On the ground, infrastructure got its due as EPIC! Event Structures were recognised as Supplier of the Year for their work on Te Matatini. Delivering culturally aligned, flexible and weather-resistant staging for the nation’s most prestigious kapa haka festival is no easy feat. The award acknowledged the role of staging partners in enabling tikanga-informed, high-movement performance environments that are as technically sound as they are culturally grounded.

Beyond the Spotlight: From Wild Foods to Meatballs

Beyond headline innovations, the NZEA 2025 Gala crowned a delightful lineup of events that prove not everything needs drones or orchestras to dazzle. The Hastings Meatball Festival rolled to victory with Food, Beverage or Lifestyle Event of the Year. A debut festival, it drew 5,000 punters and sold 15,000 meatballs in just three hours. Meanwhile, Whakatāne’s Local Wild Food Festival took out Best Event Under 3,000 Attendees. Set under ancient pōhutukawa by the bay, it served up kai from the land, rivers, and sea.

Sport and youth were also recognised, with the Zespri AIMS Games crowned Best Event Over 3,000 Attendees, and the ITM New Zealand Sail Grand Prix | Auckland clinching Sports Event of the Year for its high-speed maritime action.

People Power: Recognising Industry Leaders and Rising Stars

The people-focused awards this year spotlighted emerging talent, inclusive vision, and enduring leadership. Nathan White, event director with Otago Event Planning, was named Emerging Industry Professional of the Year for his work with Ripe, The Wanaka Wine and Food Festival, which also won the Sustainability Initiative of the Year.

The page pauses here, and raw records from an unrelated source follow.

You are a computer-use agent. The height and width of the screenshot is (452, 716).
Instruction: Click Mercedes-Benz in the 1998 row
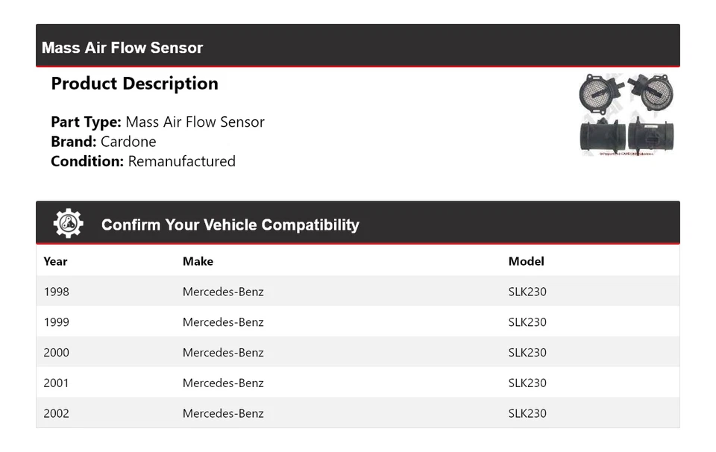click(x=223, y=292)
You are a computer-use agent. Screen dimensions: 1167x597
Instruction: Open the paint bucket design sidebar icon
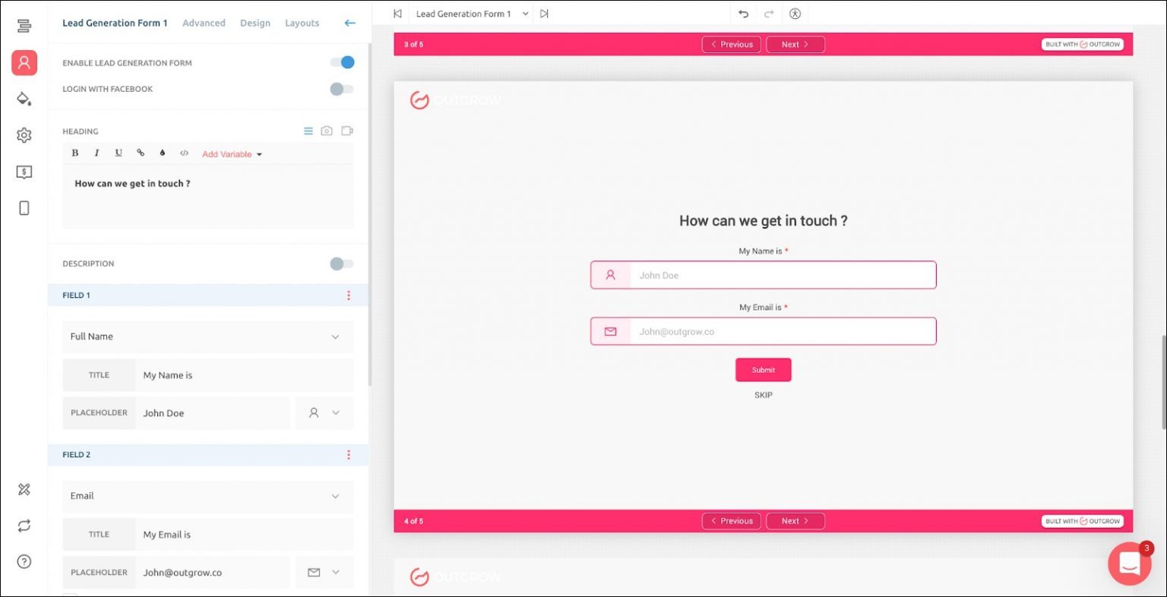pyautogui.click(x=24, y=99)
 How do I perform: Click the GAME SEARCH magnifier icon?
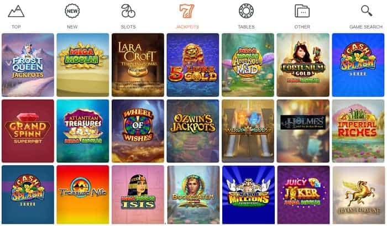pos(366,11)
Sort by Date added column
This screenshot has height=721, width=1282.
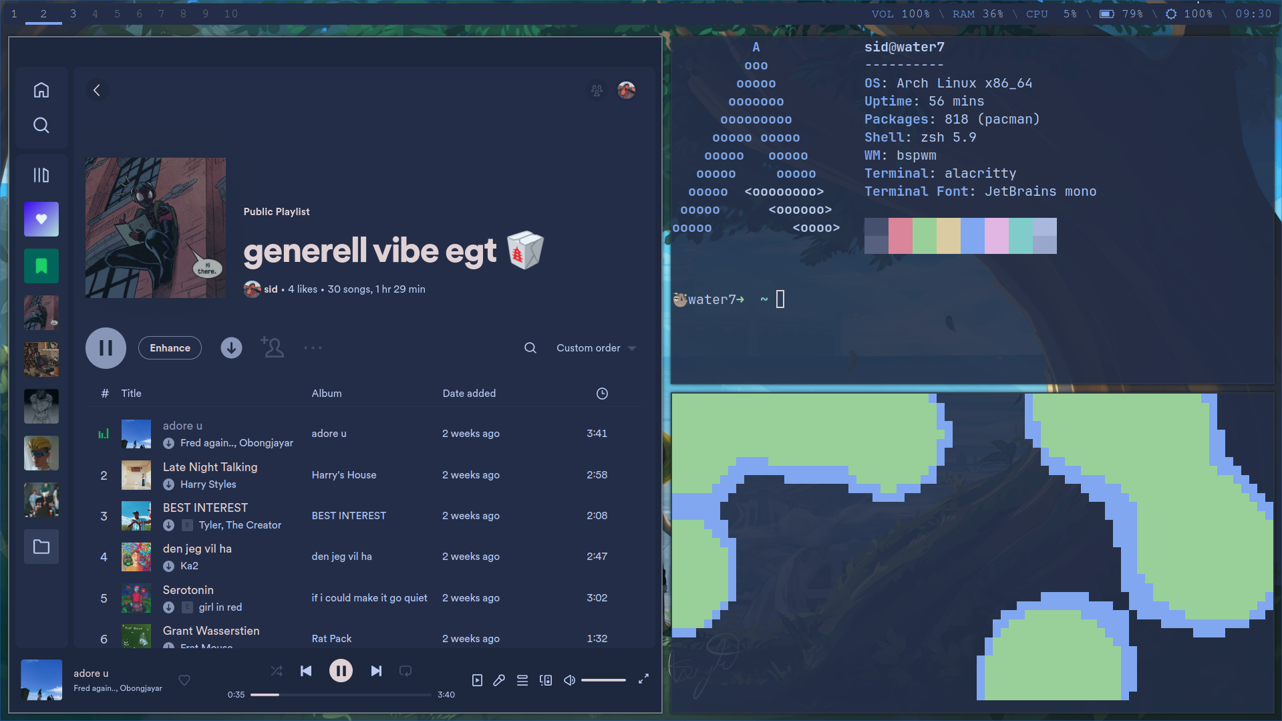point(469,394)

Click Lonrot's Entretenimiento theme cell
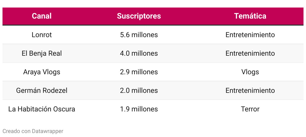click(250, 35)
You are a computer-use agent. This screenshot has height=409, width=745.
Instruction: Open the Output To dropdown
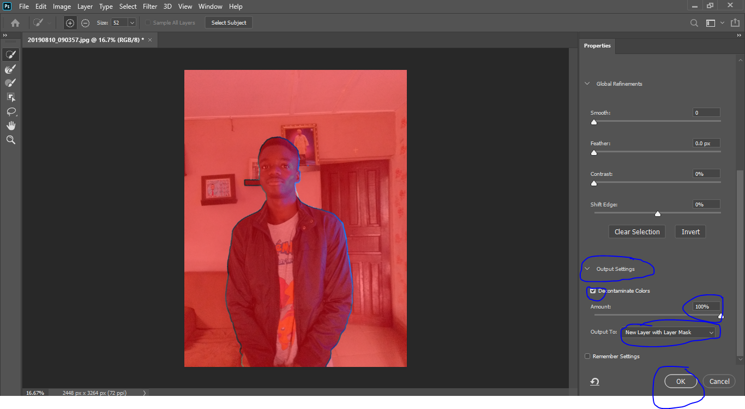point(670,332)
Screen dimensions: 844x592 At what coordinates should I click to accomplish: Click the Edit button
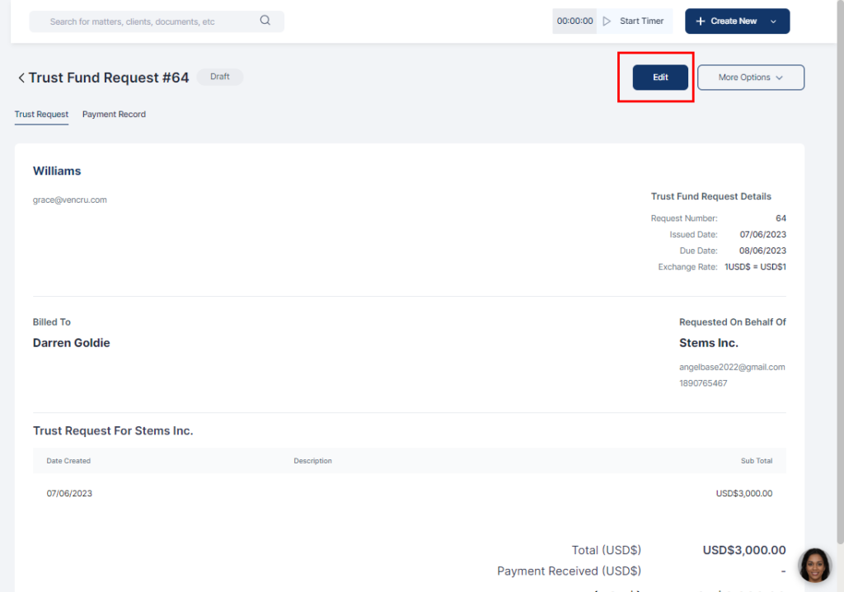pos(660,78)
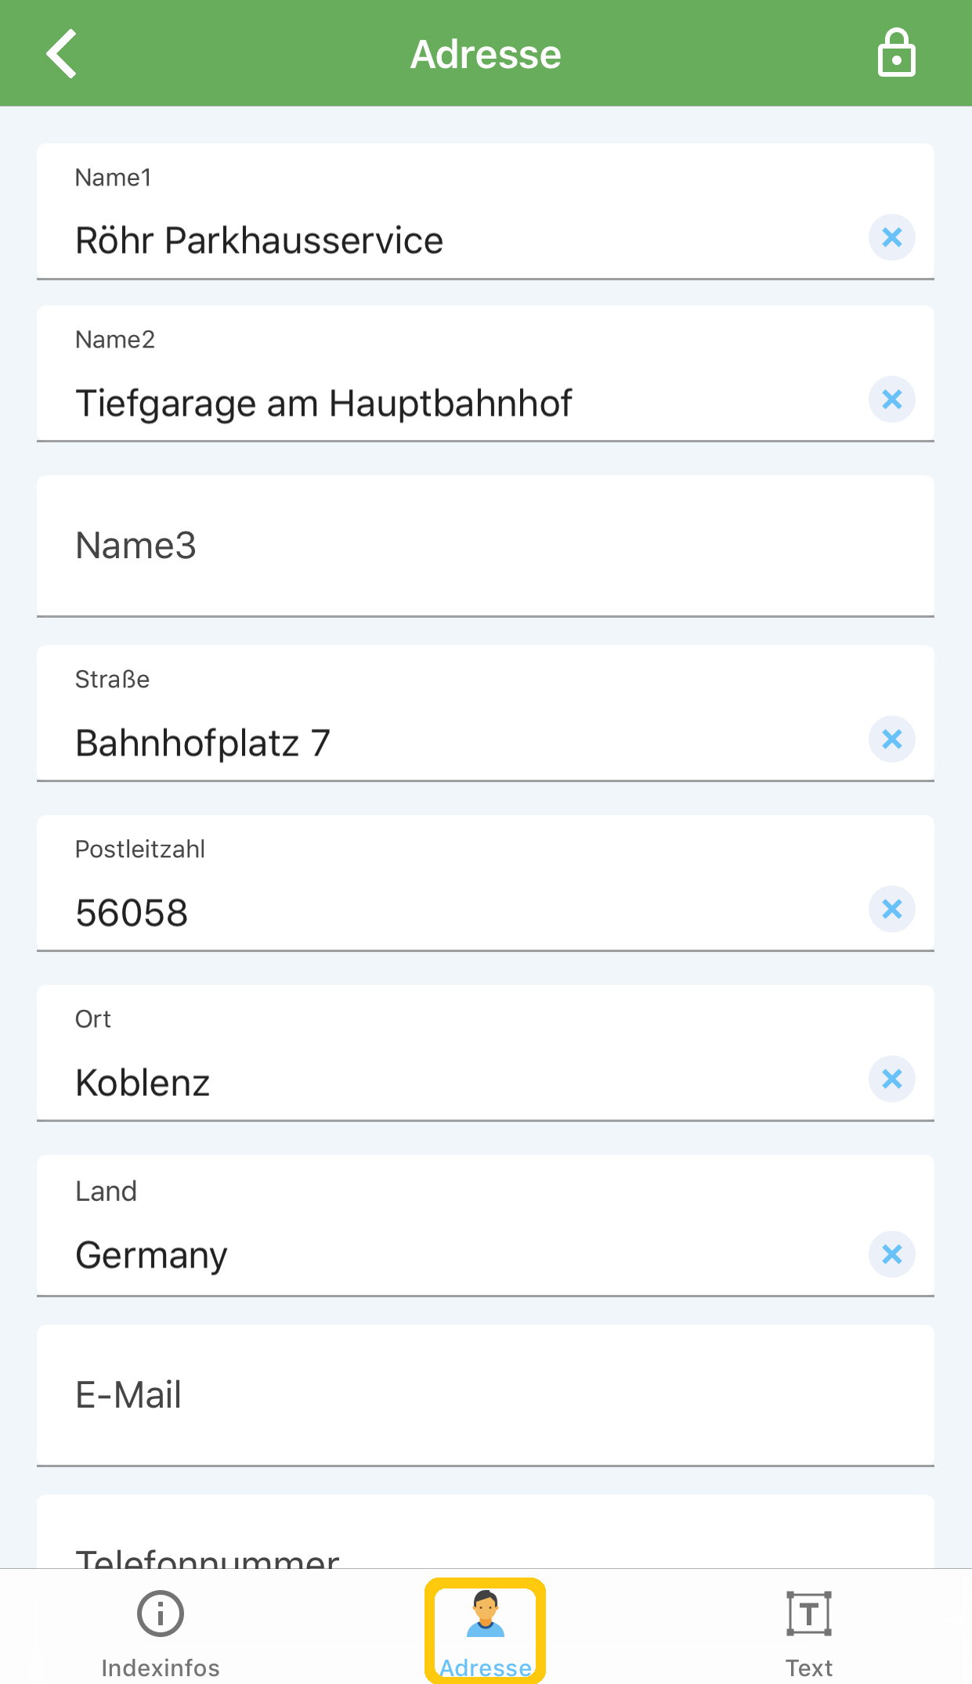
Task: Edit the Bahnhofplatz 7 street text
Action: tap(203, 743)
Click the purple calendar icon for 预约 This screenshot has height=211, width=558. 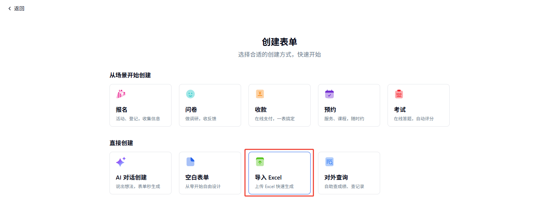click(329, 94)
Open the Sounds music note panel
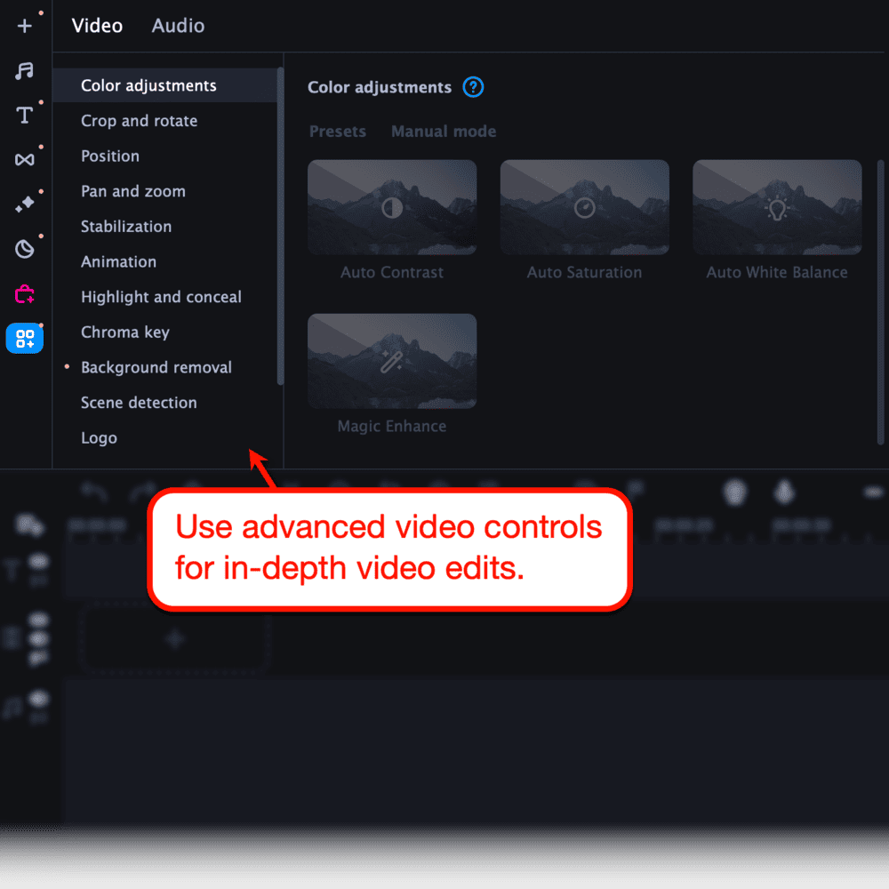 25,71
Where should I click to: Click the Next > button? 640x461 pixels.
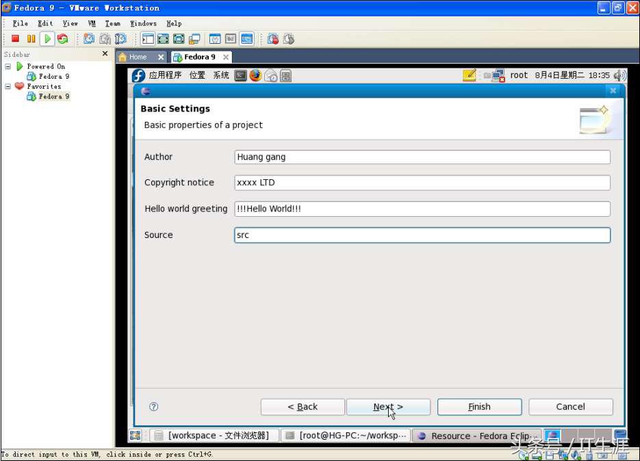pyautogui.click(x=388, y=406)
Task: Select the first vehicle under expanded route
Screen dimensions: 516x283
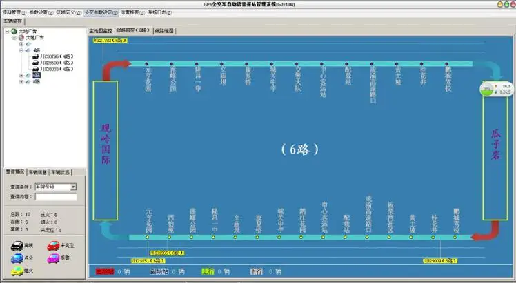Action: tap(49, 56)
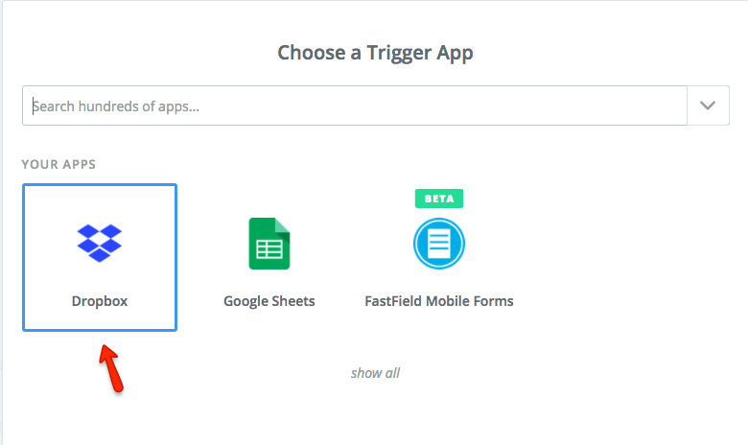Pick the FastField Mobile Forms icon

[x=439, y=244]
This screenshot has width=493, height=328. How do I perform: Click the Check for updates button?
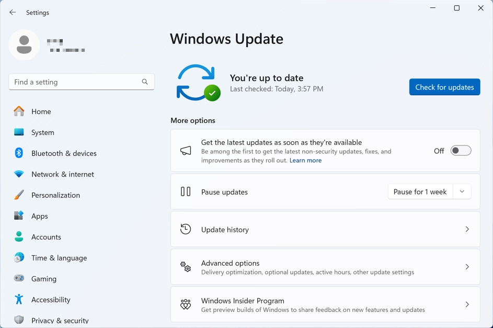[x=444, y=87]
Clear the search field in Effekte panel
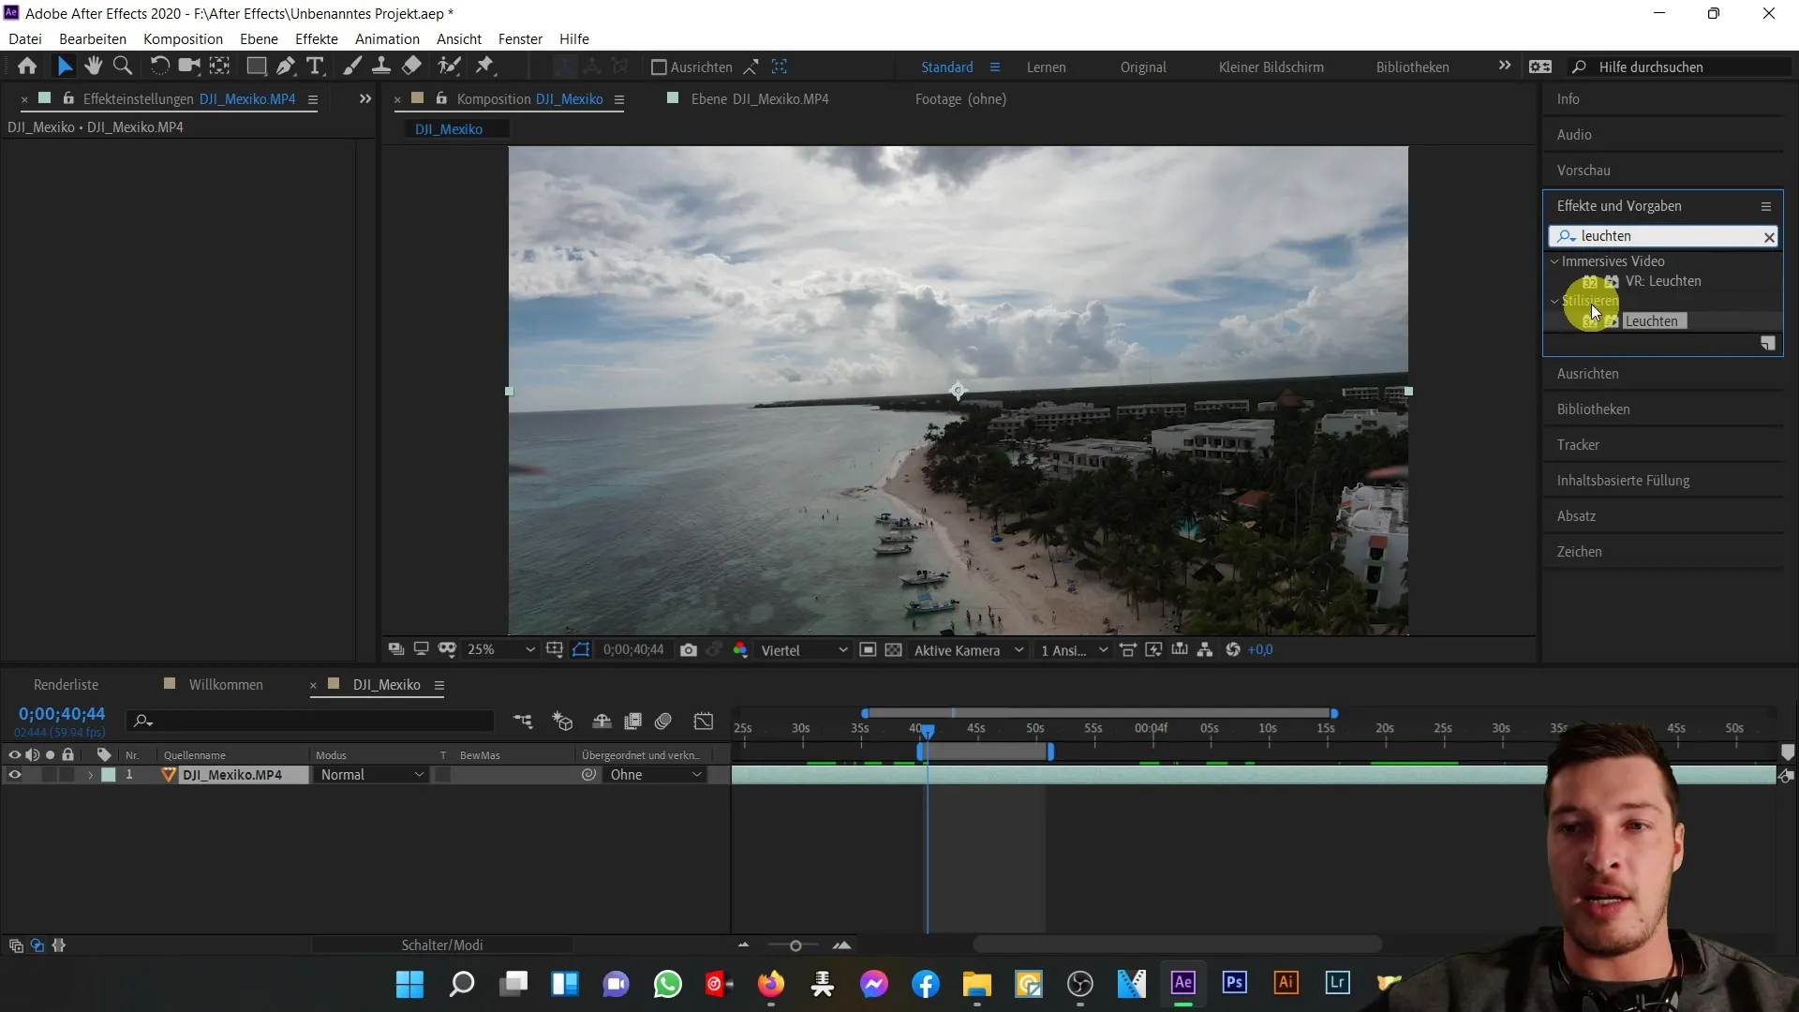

Ginger’s Pop-ups, a Mount Maunganui–based, not-for-profit series of inclusive events for women and gender minorities founded in 2024 by Lisa Rooney of Blabla Events, took out the Diversity, Equity and Inclusion Initiative of the Year for its bold and authentic approach to community celebration. And in a heartfelt moment, Loren Aberhart, Chair of NZEA Board for the last four years and recently departed from the helm of Destination & Attraction for ChristchurchNZ, received the Outstanding Contribution to the Industry award, honouring her decades-long commitment to raising the bar and opening doors across the event space.

Conclusion

This year’s NZEA Gala didn’t just celebrate the expected logistics, marketing, and production wins. It also shone a light on how homegrown technology, culturally rooted innovation, and collaborative design are shaping the future of live events in Aotearoa.